A social media craze right now is to post photos from 2016. We can’t participate with any capturing our official launch as Chicago Review of Books, but that happened ten years ago today, on February 1, 2016. I hadn’t heard of Adam Morgan, but we had a mutual Twitter friend who’d retweeted his post about launching this very publication with his review of Abbi Geni’s The Lightkeepers, which later that year became the first CHIRBy fiction winner. Along with the announcement was a note about how they needed contributors. I followed Adam’s account and sent him a DM letting him know I’d love to get involved.
He replied quickly that the entire operation would run on volunteers, including him (actually, I’m pretty sure he poured in his own money to get this baby off the ground) but if I was still interested, he’d love to have me as a contributing writer. I enthusiastically agreed and published my first piece a month later.
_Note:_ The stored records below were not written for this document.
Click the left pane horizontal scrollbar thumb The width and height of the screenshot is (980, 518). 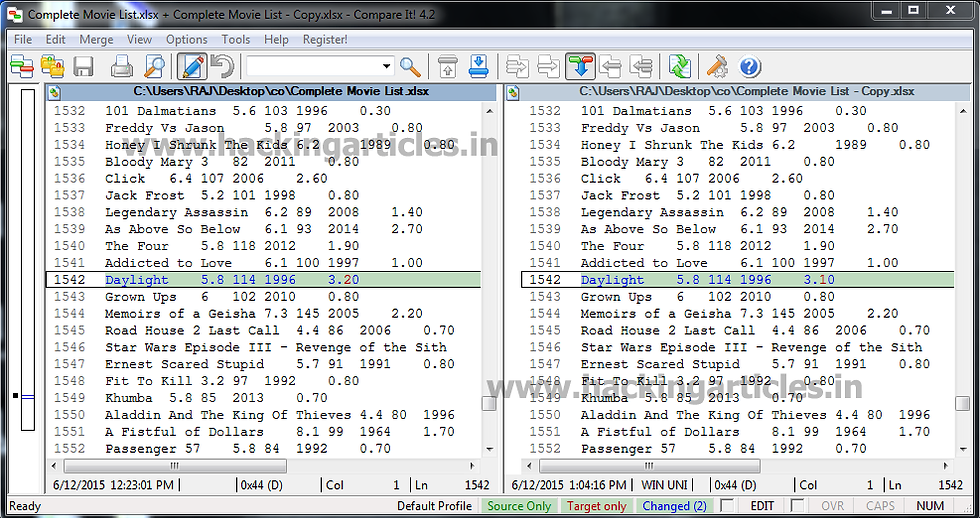tap(175, 466)
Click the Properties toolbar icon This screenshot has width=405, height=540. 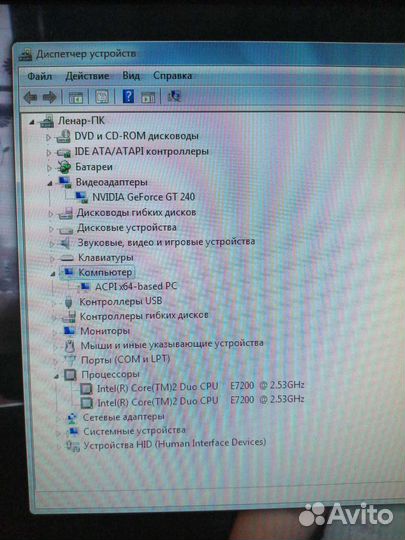[102, 97]
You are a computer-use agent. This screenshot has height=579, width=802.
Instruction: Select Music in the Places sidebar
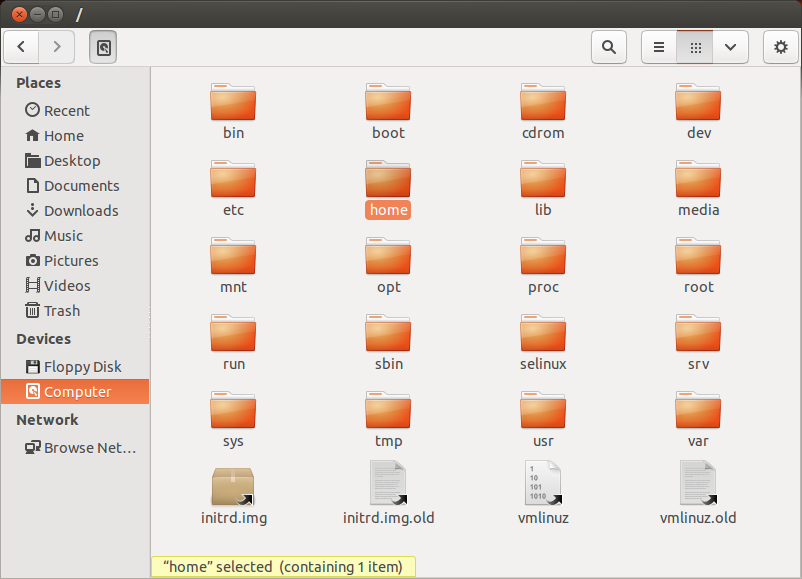pyautogui.click(x=63, y=236)
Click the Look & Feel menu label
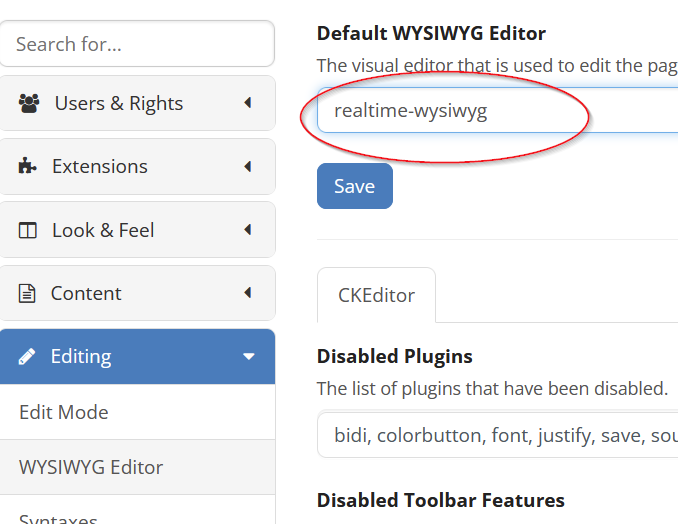This screenshot has height=524, width=678. click(103, 230)
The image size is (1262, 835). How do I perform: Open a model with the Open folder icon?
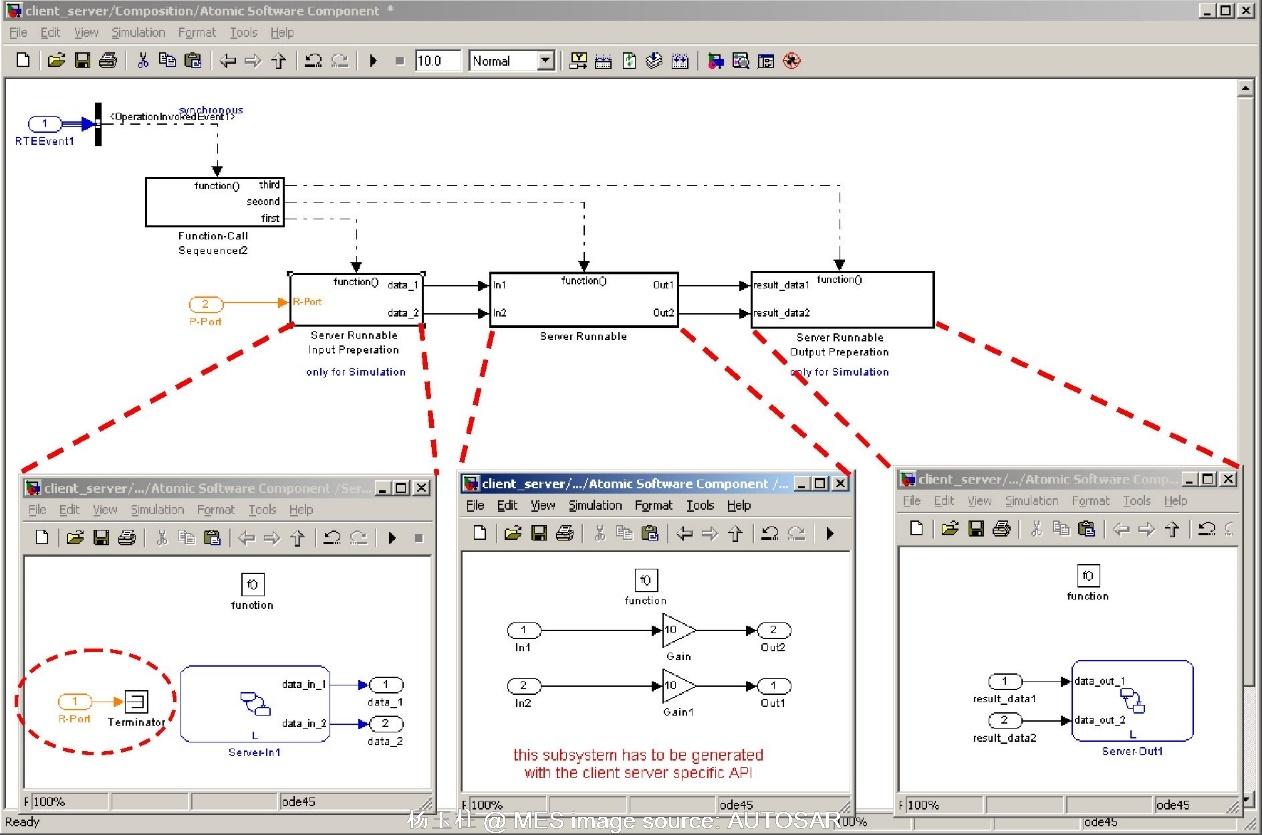click(56, 60)
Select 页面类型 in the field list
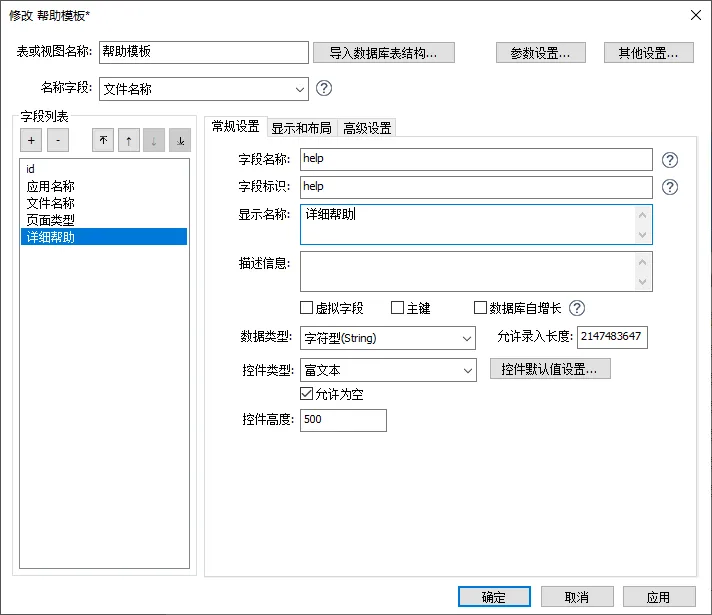This screenshot has height=615, width=712. [51, 220]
It’s incredible to look at CHIRB now, knowing the publication’s humble beginning. Ten years ago, Adam built this magazine out of sheer passion, determination, and love of literature and of Chicago. When he moved away, he made the decision to turn the publication over to StoryStudio Chicago, a move that has allowed CHIRB to grow. We’ve gone from being completely volunteer-run to now being able to pay both our contributors and staff, thanks to being part of the Stories Matter Foundation.
As our EIC Michael Welch announced last month, we plan to celebrate all year with special features, resources, and events. But today, let’s look back at the review that began it all. I’m pleased to share the first review ever published on our site, courtesy of Adam Morgan.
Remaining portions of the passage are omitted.